Text section =
NIST researchers put masks under the microscope to see how well different fabrics filter out virus-filled droplets and aerosols
To understand how something works, it helps to see it up close. A team of NIST researchers took this approach when studying the fabric masks that people wear to slow the spread of COVID-19. Those masks work by blocking some of the virus-filled droplets and smaller particles, called aerosols, that an infected person exhales, and they also offer some protection to the wearer by filtering incoming air. The researchers wanted to know how well different fabrics filter out those particles and what makes some fabrics better filters than others.
“Their research indicates that that cotton fabrics tend to perform better than synthetics, with cotton flannels being particularly effective. After being exposed to the moisture in a person’s breath, cotton fabrics perform better still.”
Polyester is a synthetic material that, like many fabrics, is made up of individual fibers bundled into yarns then woven together. This image shows the cross-sectional shapes of the individual fibers. The researchers used images such as this one to measure the width of the individual fibers — a key variable that affects particle filtration.
The entire scale bar in this image is 125 micrometers, or millionths of a meter, wide — a bit wider than an average human hair.
This image shows the cross-section of a cotton flannel and its over/under weave. In addition to measuring the width of individual fibers, the researchers used images like this one to measure the thickness of the fabrics — another important variable that affects their ability to filter particles.
This image shows top-down views of cotton flannel (left) and polyester (right). The weave of the cotton flannel is hidden below a disorganized network of crisscrossing fibers. These raised fibers make flannel feel soft to the touch. In contrast, the fibers in this polyester are very organized and consistent.
This image shows the individual fibers in cotton flannel. When you breathe through a mask, the air flows around these fibers and the aerosols are pulled along for the ride. The aerosols can be very small, but they do have some mass. As the air bends and twists around the fibers, some of the aerosols can’t turn fast enough and smash into and stick to them. NIST researcher Chris Zangmeister likens this to the scene in Star Wars: The Empire Strikes Back when starfighters are streaking through the asteroid field. Only the smaller ships could turn fast enough. The Star Destroyer couldn’t make it through.

Records drawn from a dataset
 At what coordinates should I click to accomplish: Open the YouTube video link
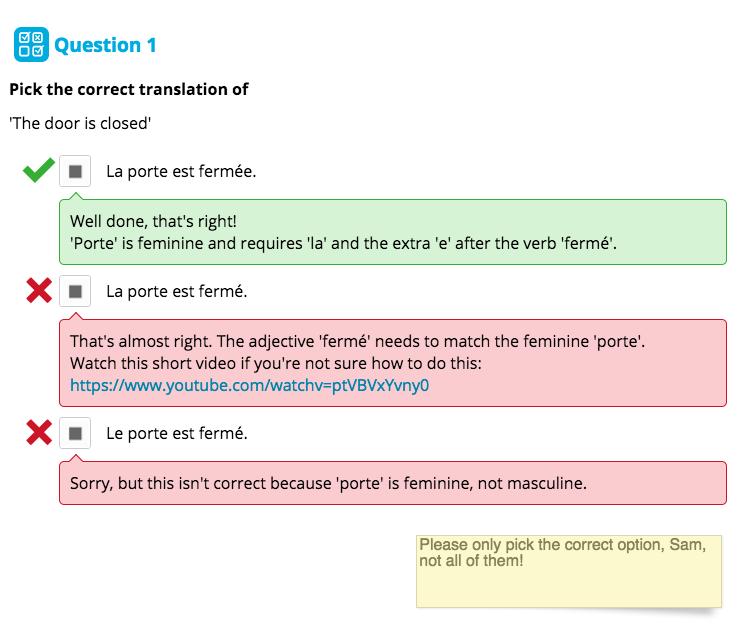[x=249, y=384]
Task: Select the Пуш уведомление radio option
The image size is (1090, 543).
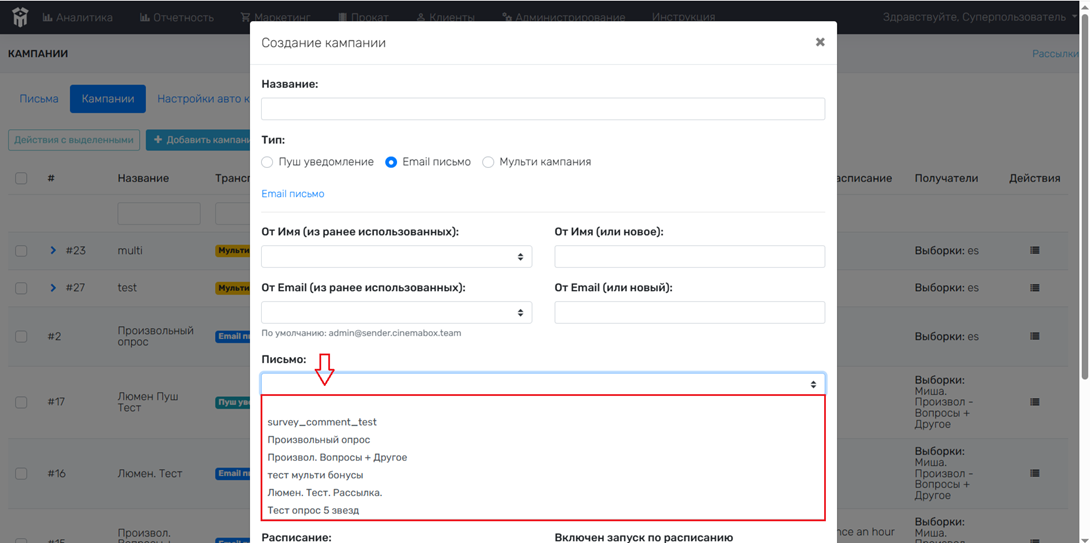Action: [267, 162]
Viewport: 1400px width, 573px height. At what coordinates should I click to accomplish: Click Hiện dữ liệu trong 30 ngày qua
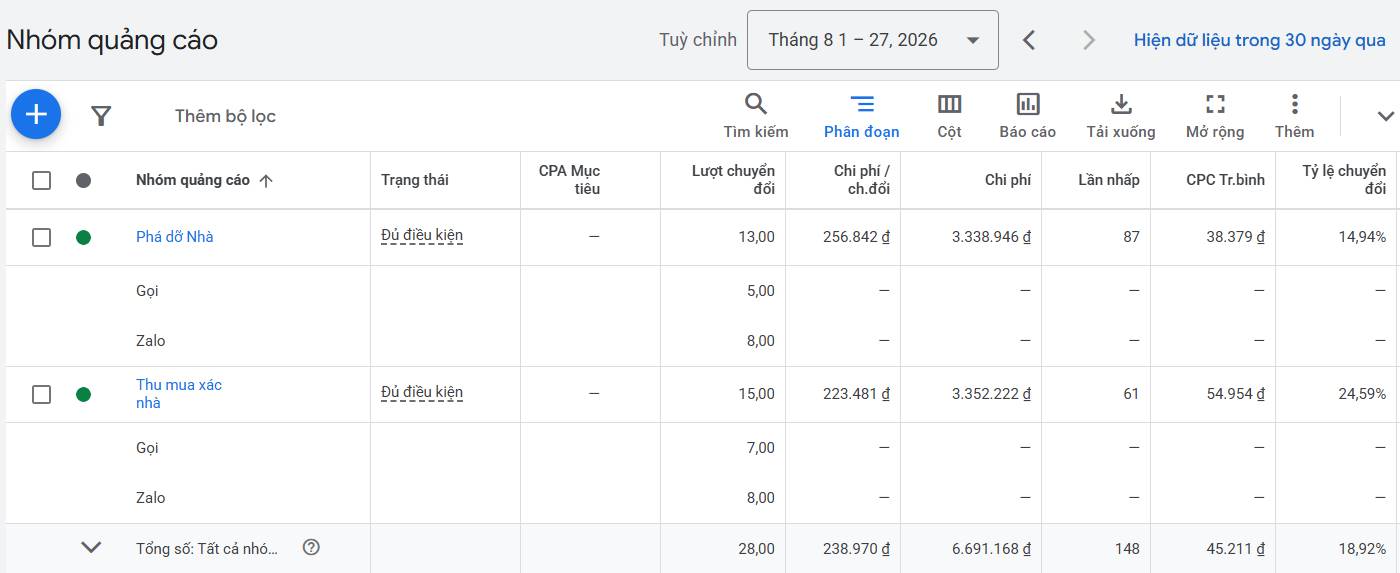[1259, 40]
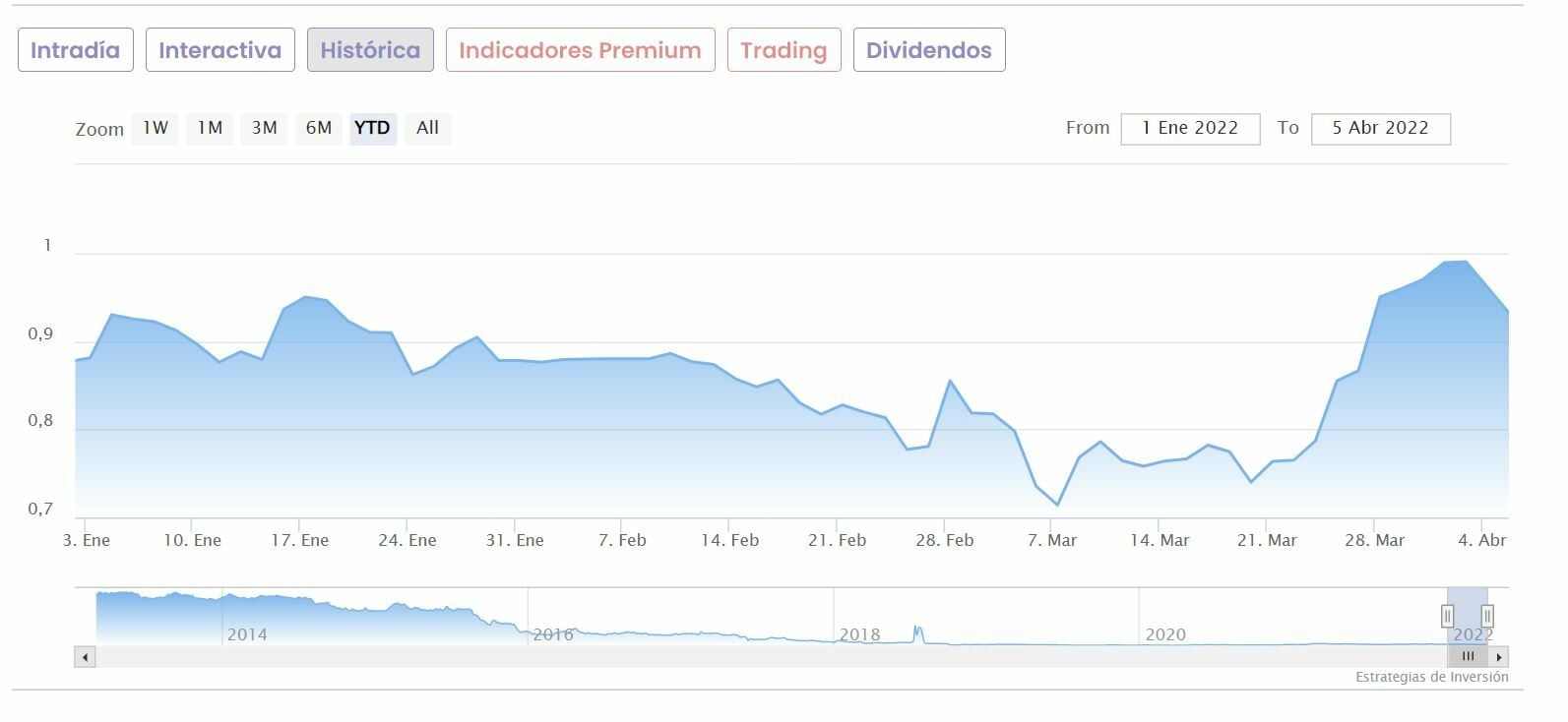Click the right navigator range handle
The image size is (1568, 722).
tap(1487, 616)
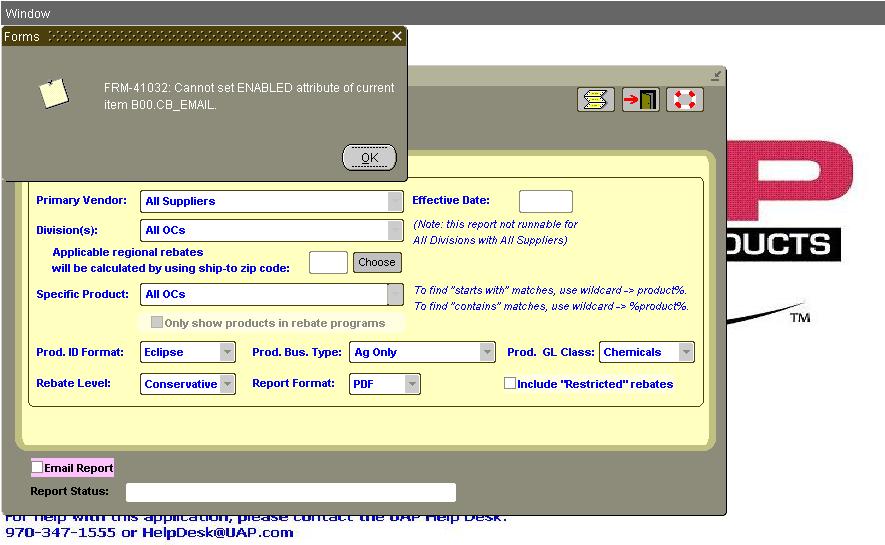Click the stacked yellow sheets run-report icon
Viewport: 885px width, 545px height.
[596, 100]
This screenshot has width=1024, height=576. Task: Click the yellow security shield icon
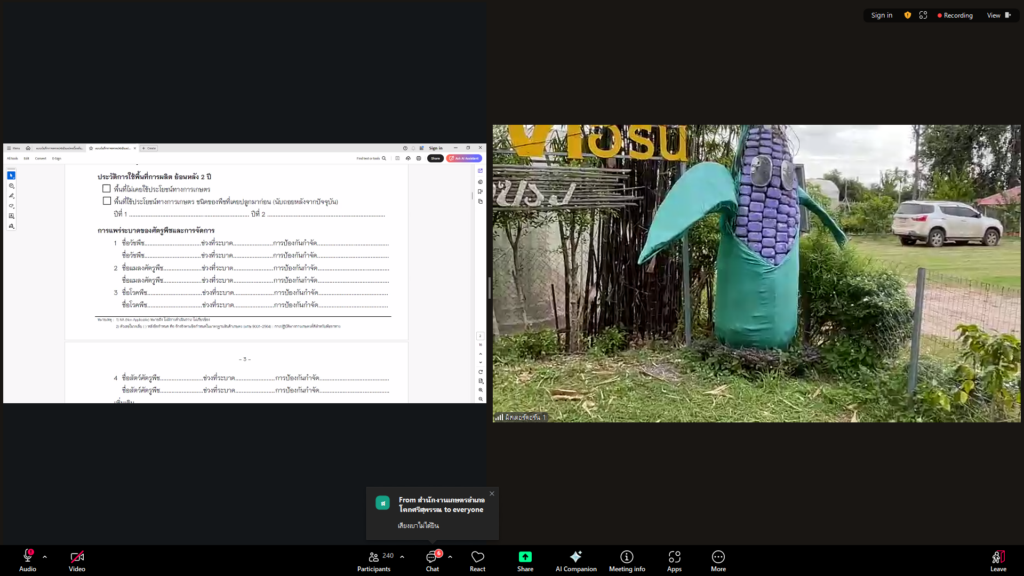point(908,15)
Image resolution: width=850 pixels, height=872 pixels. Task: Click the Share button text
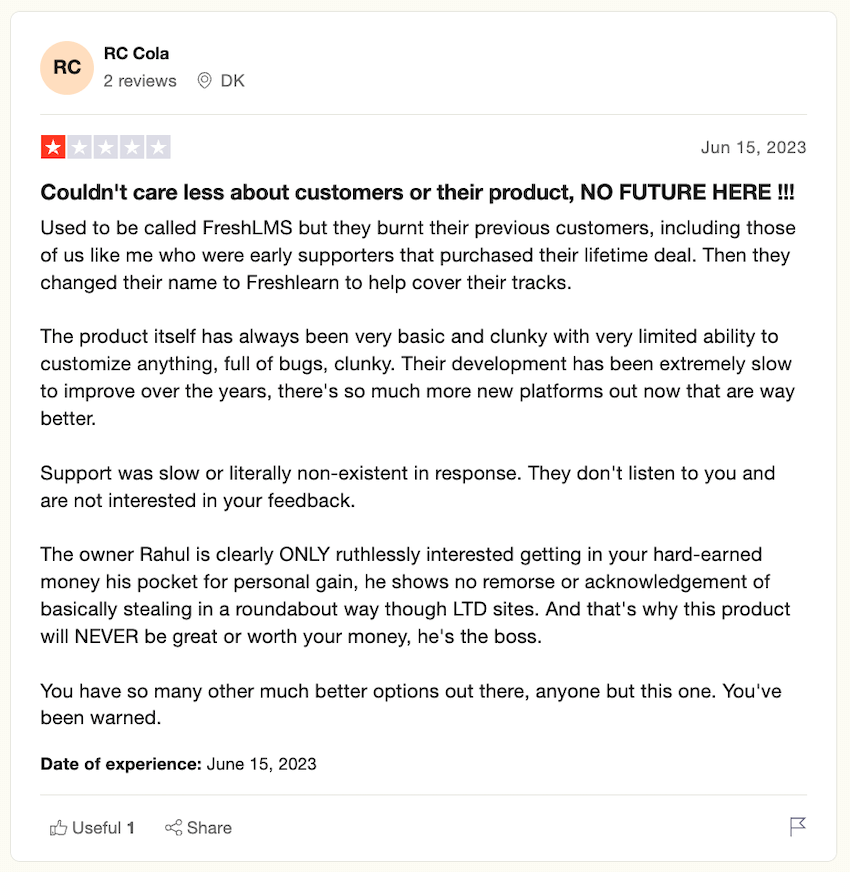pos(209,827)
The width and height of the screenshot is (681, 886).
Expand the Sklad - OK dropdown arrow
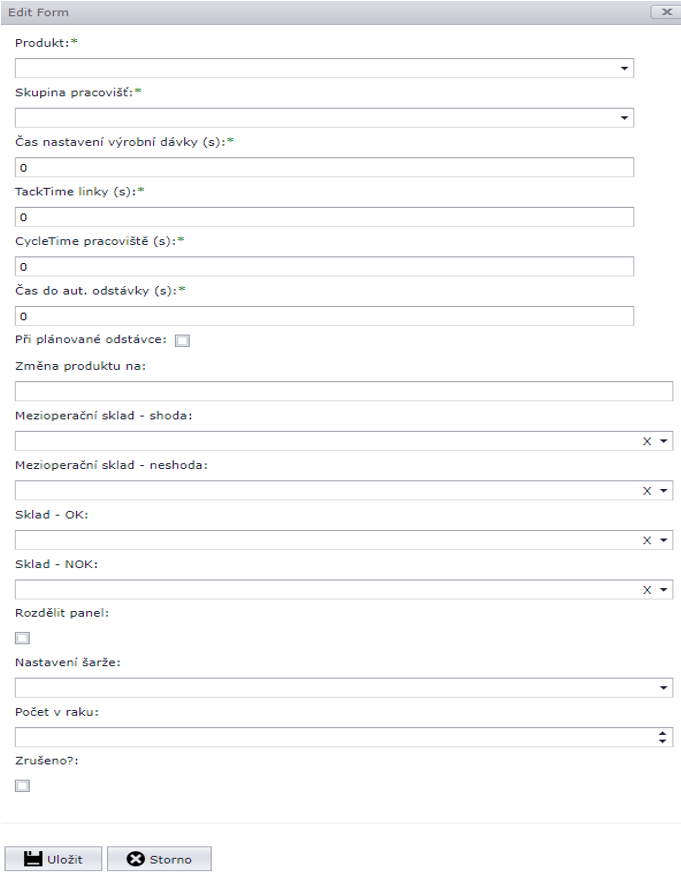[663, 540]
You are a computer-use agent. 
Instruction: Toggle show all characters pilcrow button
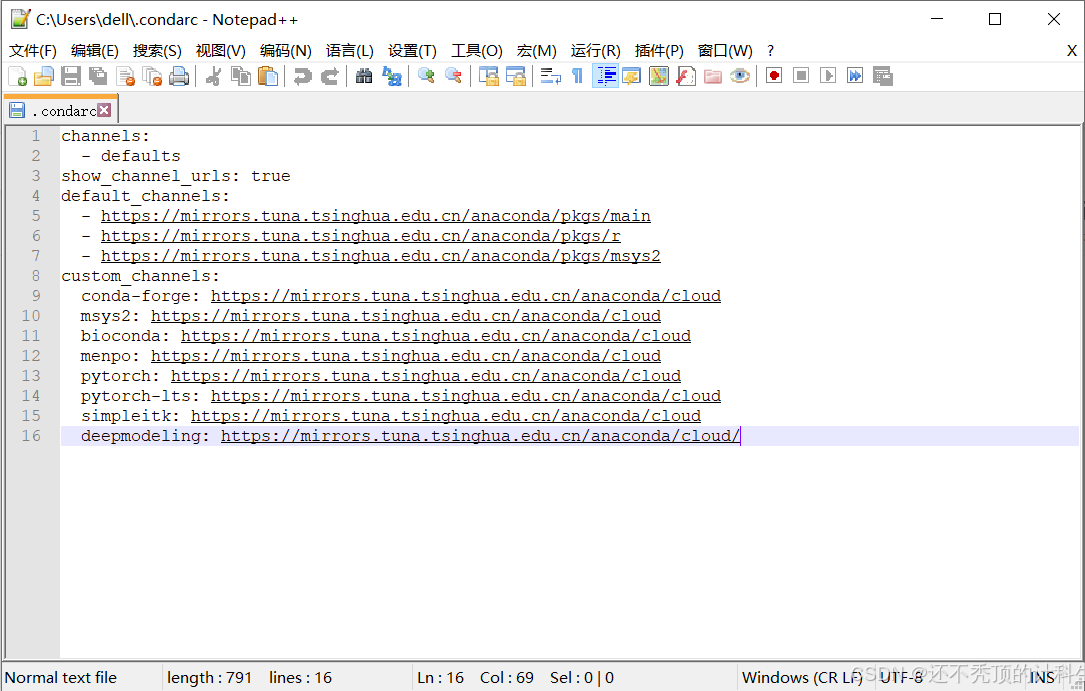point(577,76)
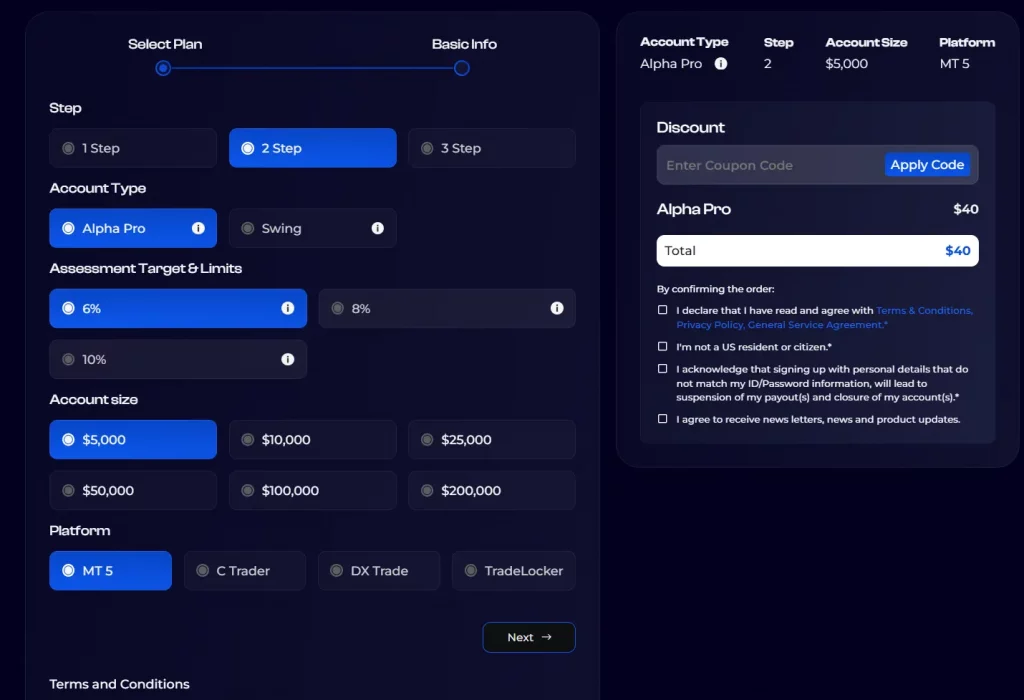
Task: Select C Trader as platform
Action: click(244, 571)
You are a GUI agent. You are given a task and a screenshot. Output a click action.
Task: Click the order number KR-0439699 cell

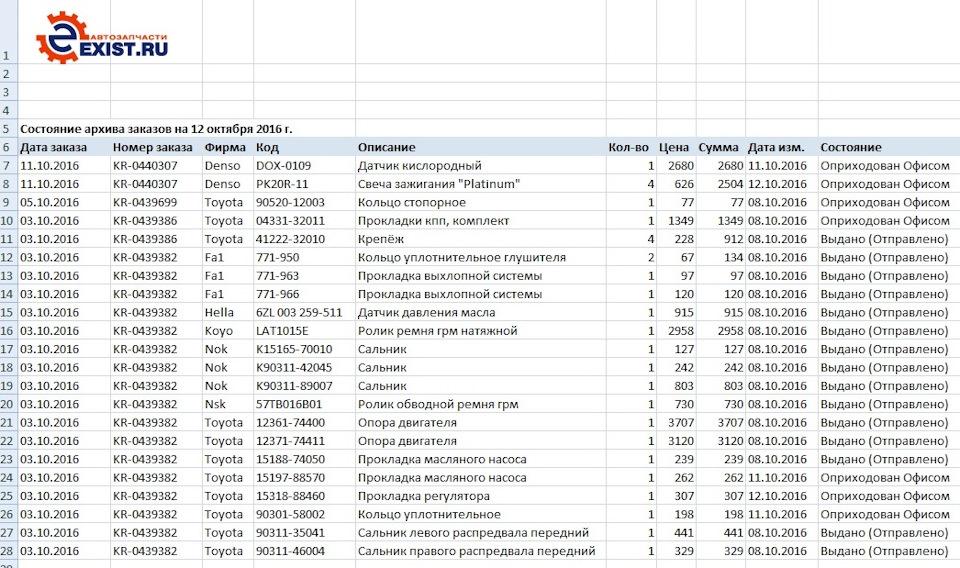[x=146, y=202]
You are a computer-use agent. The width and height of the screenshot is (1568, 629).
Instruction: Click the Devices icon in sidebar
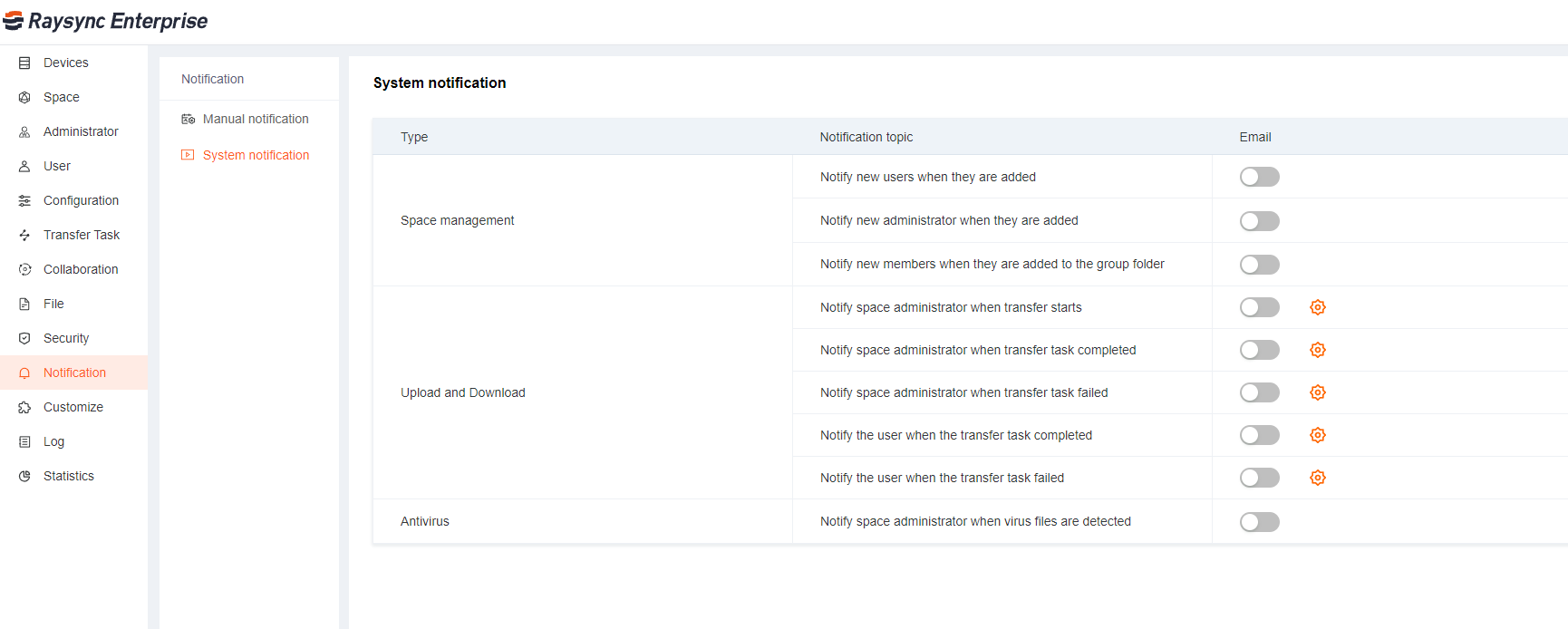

Required tasks =
**a.** Repeat the fabric mask article word for word, from "Polyester is a" up to and including "to filter particles.".
**b.** Please carry the fabric mask article forward from its final sentence.

Answers per task =
**a.**
Polyester is a synthetic material that, like many fabrics, is made up of individual fibers bundled into yarns then woven together. This image shows the cross-sectional shapes of the individual fibers. The researchers used images such as this one to measure the width of the individual fibers — a key variable that affects particle filtration.
The entire scale bar in this image is 125 micrometers, or millionths of a meter, wide — a bit wider than an average human hair.
This image shows the cross-section of a cotton flannel and its over/under weave. In addition to measuring the width of individual fibers, the researchers used images like this one to measure the thickness of the fabrics — another important variable that affects their ability to filter particles.

**b.**
While cotton is best for the fabric masks that the general public uses, medical-grade masks are a different story. This false-color image shows a cross-section of one layer of an N95 respirator mask, including filtering material, shown in purple, and protective material around it. This layered structure then repeats for added protection. The filtering material is made by melting and then air-blowing polypropylene, a type of plastic, into a chaotic web. The fibers are far smaller and have much greater surface area than cotton fibers, which is one reason this is an especially effective filtering material.
N95 respirators get their name because they filter out 95% of particles that are 0.3 millionths of a meter in size. Their filtration performance is well known because there have long been standards for medical-grade masks. The first standards for fabric masks were recently released. The NIST studies described on this page and studies by other organizations contributed to the development of those standards, which will give people in nonmedical fields information on how well their masks work.
NIST scientists are still working to gain a better understanding of the filtration properties of mask fabrics. As people continue to wear fabric masks to limit the spread of COVID-19, or if the need should arise again in the future, these tiny details will help.